Note: The horizontal axis still represents the task number, and the vertical axis of the first picture represents the "death" nerve Percentage of neurons, "dead" neurons are neurons whose output and gradient are always 0 and no longer predict the plasticity of the network. The vertical axis of the second graph represents the weight. The vertical axis of the third graph represents the effective level of the number of remaining hidden neurons.
2 Limitations of existing methods
We analyzed whether existing deep learning methods other than backpropagation Will help maintain plasticity.
The results show that the L2 regularization method will reduce the plasticity loss, reducing the weight to 0 in the process, so that it can be dynamically adjusted and Stay malleable.
The shrinkage and perturbation methods are similar to L2 regularization, but also add random noise to all weights to increase diversity, with basically no loss of plasticity.
We also tried other online standardization methods, which worked relatively well at the beginning, but the plasticity loss was serious as learning continued. The performance of the Dropout method is even worse. We randomly set a part of the neurons to 0 for retraining and found that the plasticity loss increased sharply.
Various methods will also have an impact on the internal structure of the neural network. Using a regularization method will increase the percentage of "dead" neurons, because in the process of shrinking the weights to 0, if they stay at 0, it will cause the output to be 0 and the neurons will "die". And shrinkage and perturbation add random noise to the weights, so there aren't too many "dead" neurons. The normalization method also has a lot of "dead" neurons and it seems to be going in the wrong direction, and Dropout is similar.
The result of the weight changing with the number of tasks is more reasonable. Using regularization will obtain a very small weight. Shrinkage and perturbation add noise on the basis of regularization, and the decrease in weight is relatively weakened. Standardization will increase the weight. However, for L2 regularization, contraction and perturbation, the effective level of the number of hidden neurons is relatively low, indicating that its performance in maintaining diversity is poor, which is also a problem.

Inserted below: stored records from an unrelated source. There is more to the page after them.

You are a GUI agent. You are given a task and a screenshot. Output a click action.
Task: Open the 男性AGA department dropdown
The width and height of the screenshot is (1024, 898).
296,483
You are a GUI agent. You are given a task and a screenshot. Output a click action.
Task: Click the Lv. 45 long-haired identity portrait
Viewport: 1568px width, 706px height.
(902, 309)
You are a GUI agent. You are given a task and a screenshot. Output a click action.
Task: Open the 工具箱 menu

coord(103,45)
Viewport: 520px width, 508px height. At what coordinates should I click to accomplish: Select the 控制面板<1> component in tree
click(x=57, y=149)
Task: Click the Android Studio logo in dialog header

Slowly changing regression problem (SCR)
All our ideas and algorithms are derived from Slowly changing regression problemExperiments, this is A new idealized question focused on continuous learning.

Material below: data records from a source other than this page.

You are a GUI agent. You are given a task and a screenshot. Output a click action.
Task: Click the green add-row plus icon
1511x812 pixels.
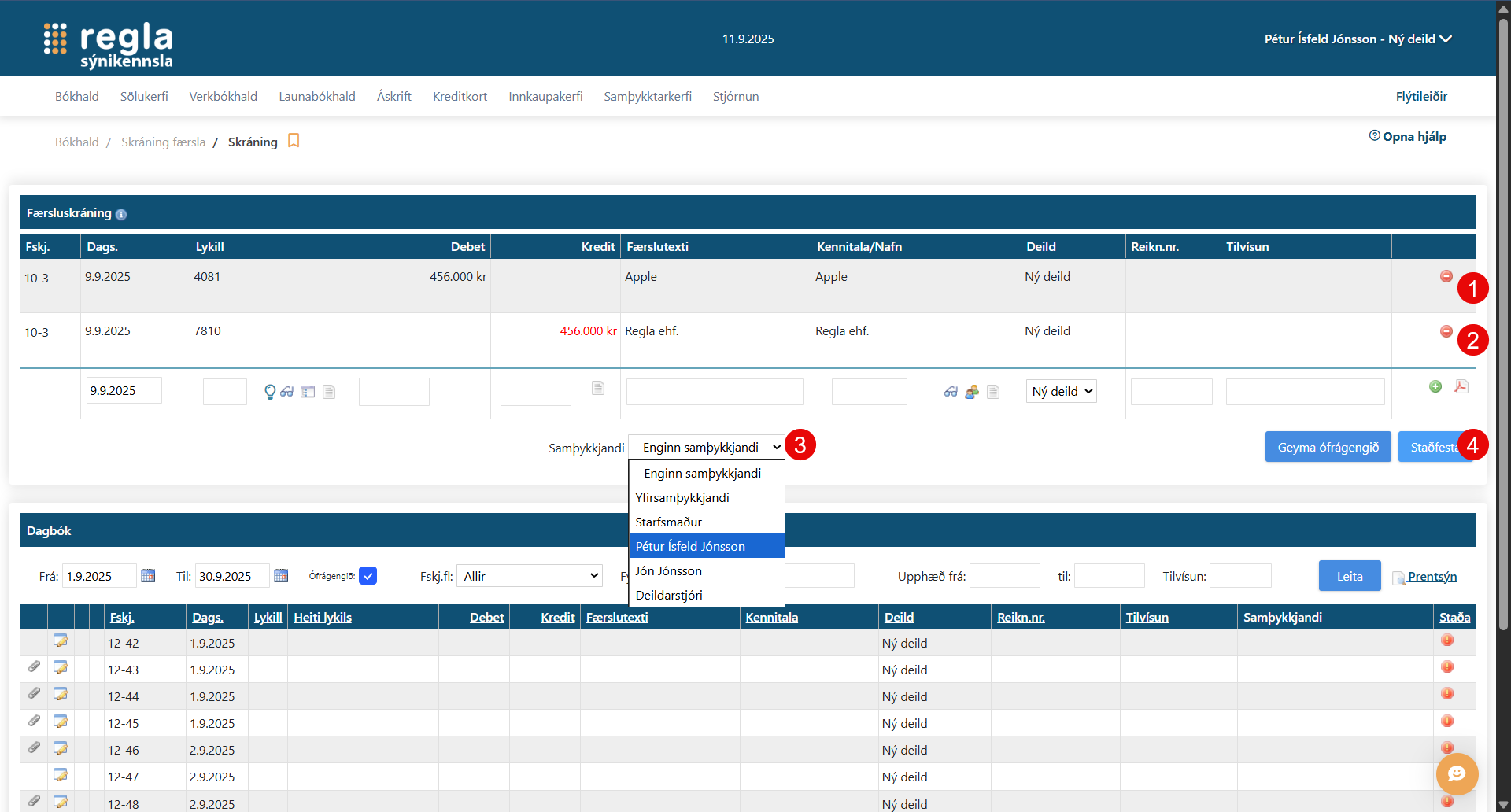[x=1435, y=386]
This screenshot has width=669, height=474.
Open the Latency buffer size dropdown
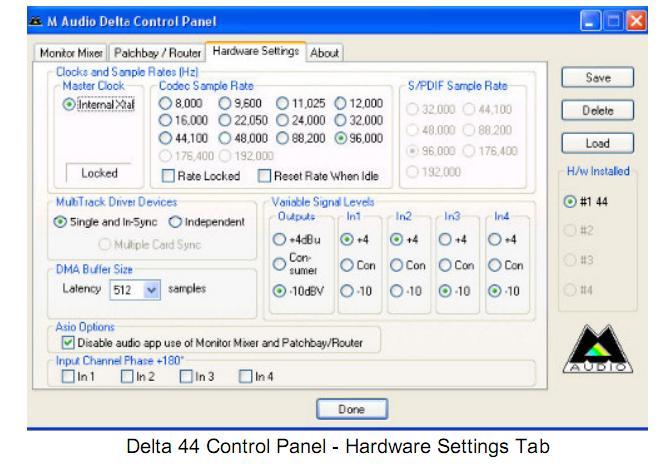tap(124, 287)
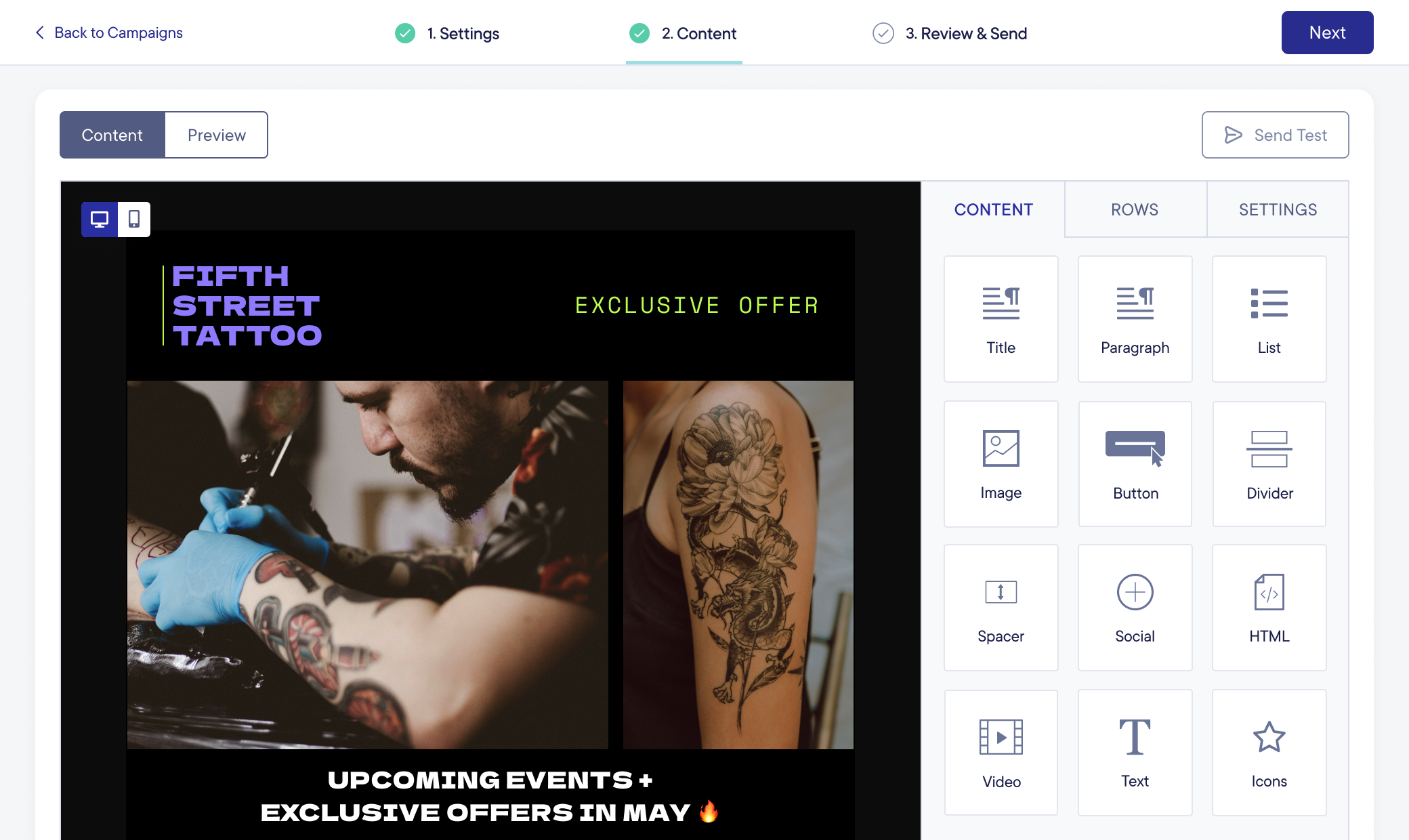Select the Button content block

tap(1135, 464)
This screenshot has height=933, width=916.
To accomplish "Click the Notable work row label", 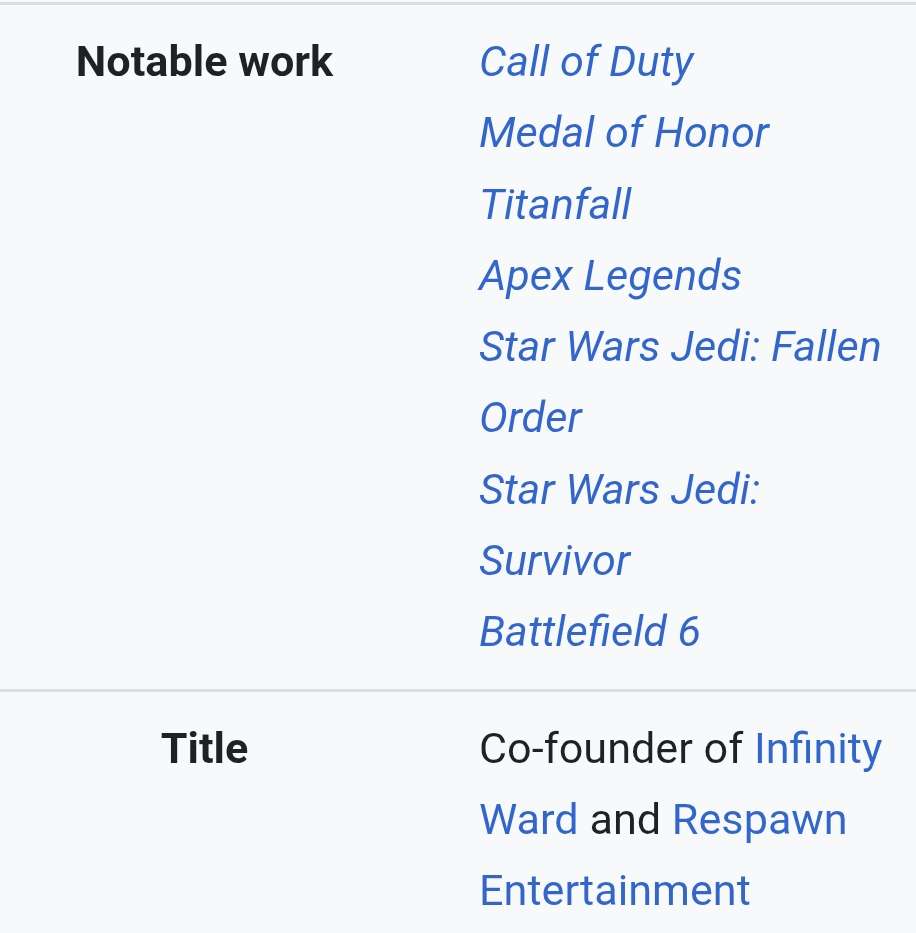I will (204, 62).
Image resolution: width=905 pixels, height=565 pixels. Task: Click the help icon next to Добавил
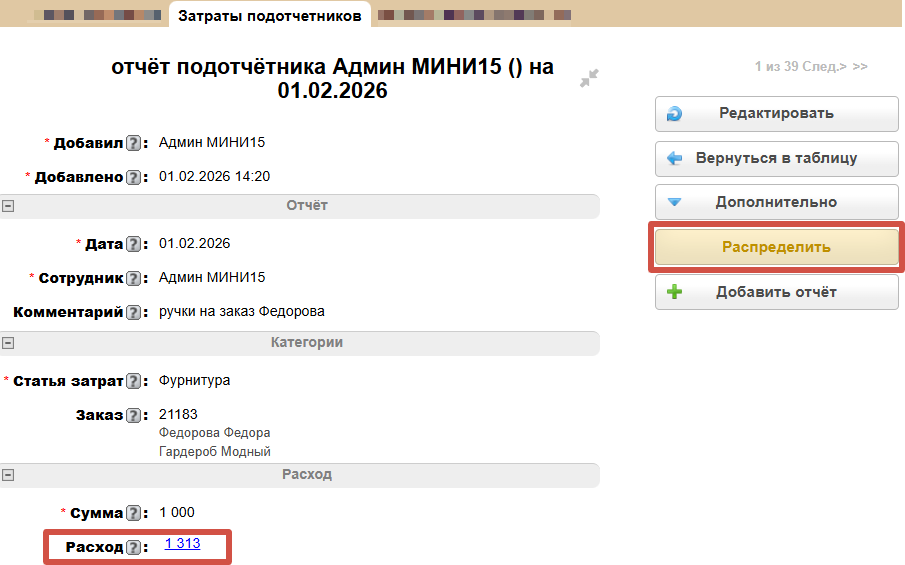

In this experiment, our purpose is to achieve an objective function formed by a single-layer neural network with random weights, and the hidden layer neurons are 100 linear threshold neurons.
We did not do classification, we just generated a number, so this is a regression problem. Every 10,000 training steps, we select 1 bit from the last 15 bits of the input to flip, so this is a slowly changing objective function.

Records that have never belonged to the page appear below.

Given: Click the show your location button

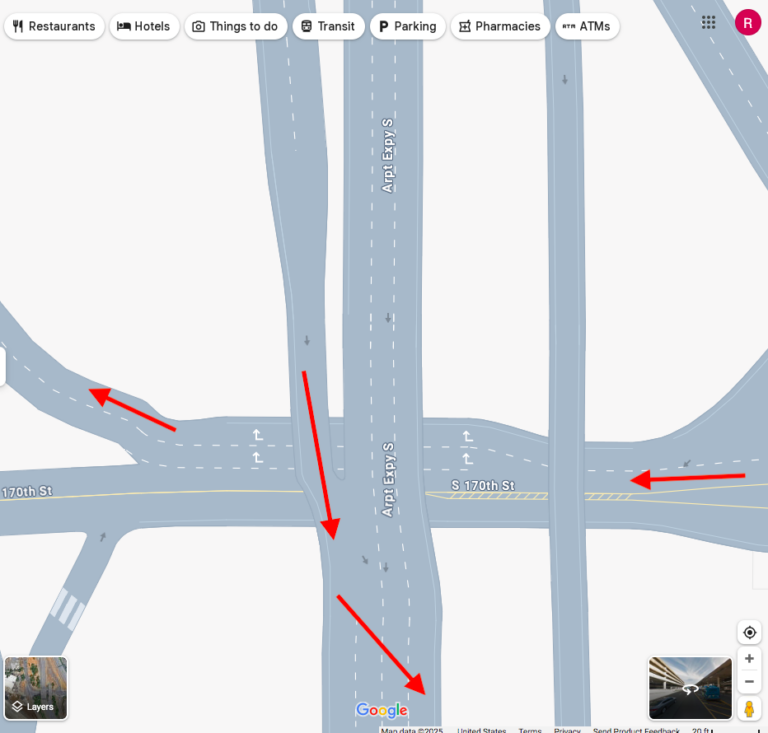Looking at the screenshot, I should [749, 632].
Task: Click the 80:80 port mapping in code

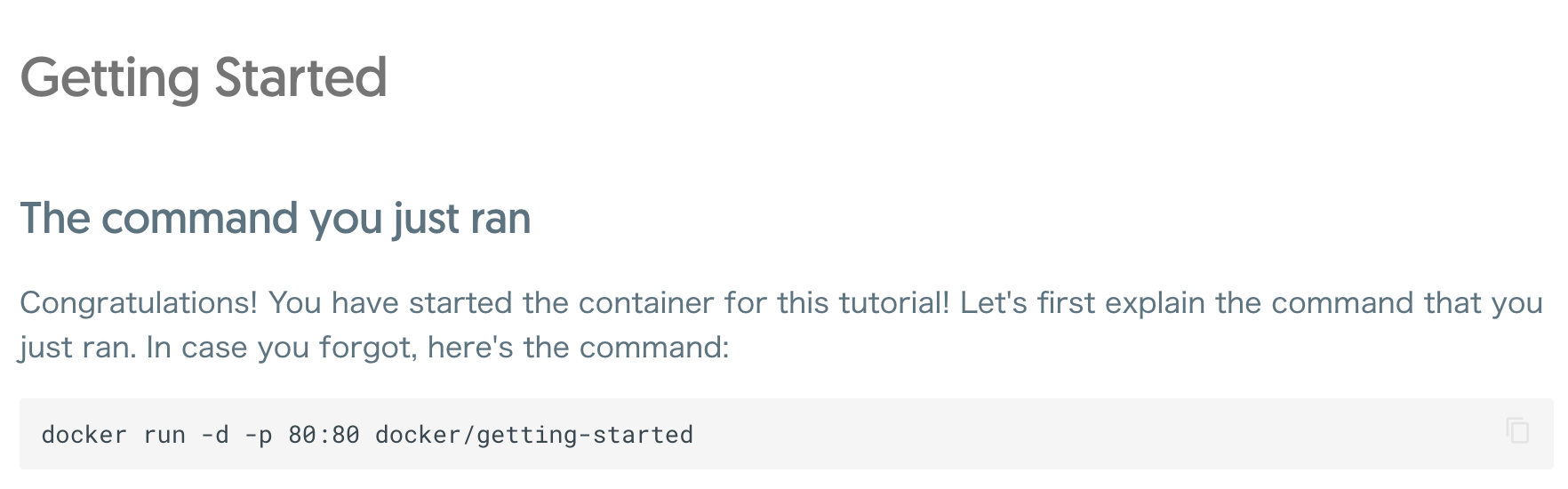Action: (x=324, y=435)
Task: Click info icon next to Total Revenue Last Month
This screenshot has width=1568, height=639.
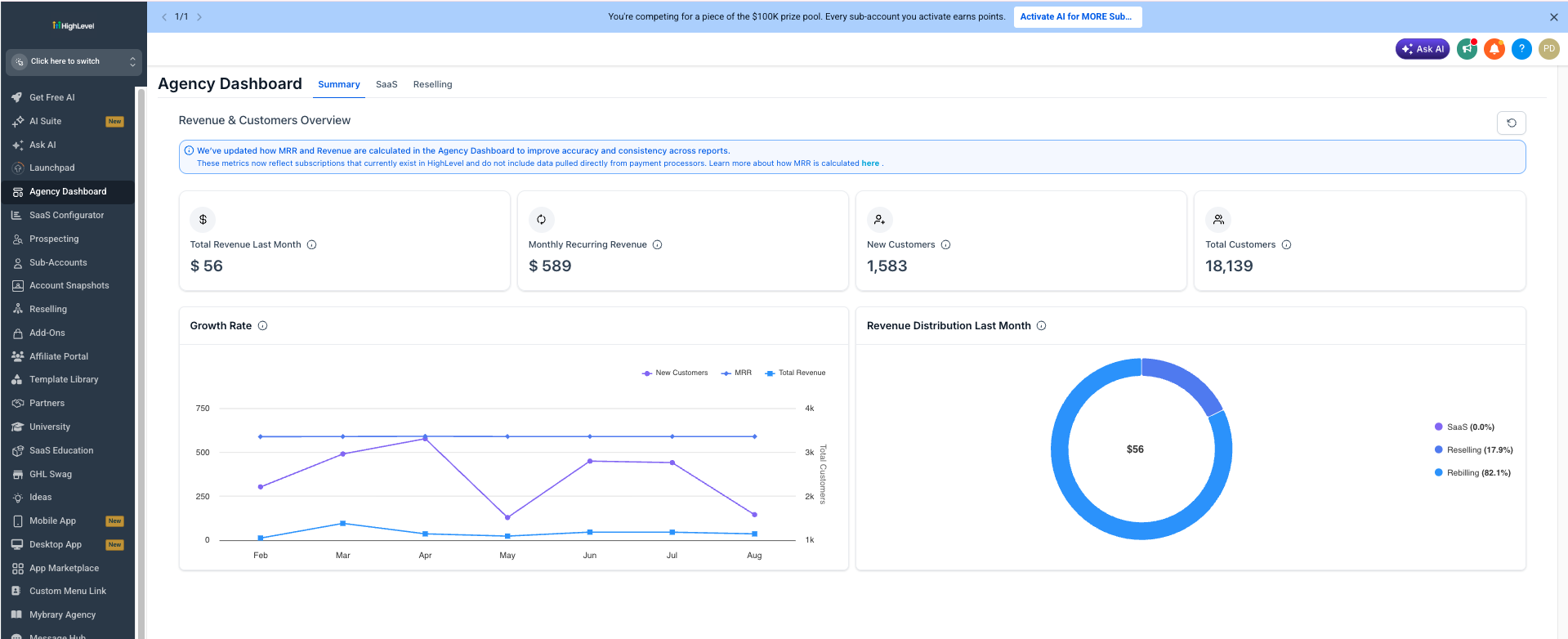Action: click(311, 245)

Our solution is touse the same network structure, containing only one hidden layer of neurons, while ensuring that the activation function is differentiable, but we will have 5 hidden layers Neurons. This is similar to RL. The range of exploration by the agent is much smaller than the interactive environment, so it can only perform approximate processing. As the objective function changes, try to change the approximate value, which will make it easier to do some systematic experiments.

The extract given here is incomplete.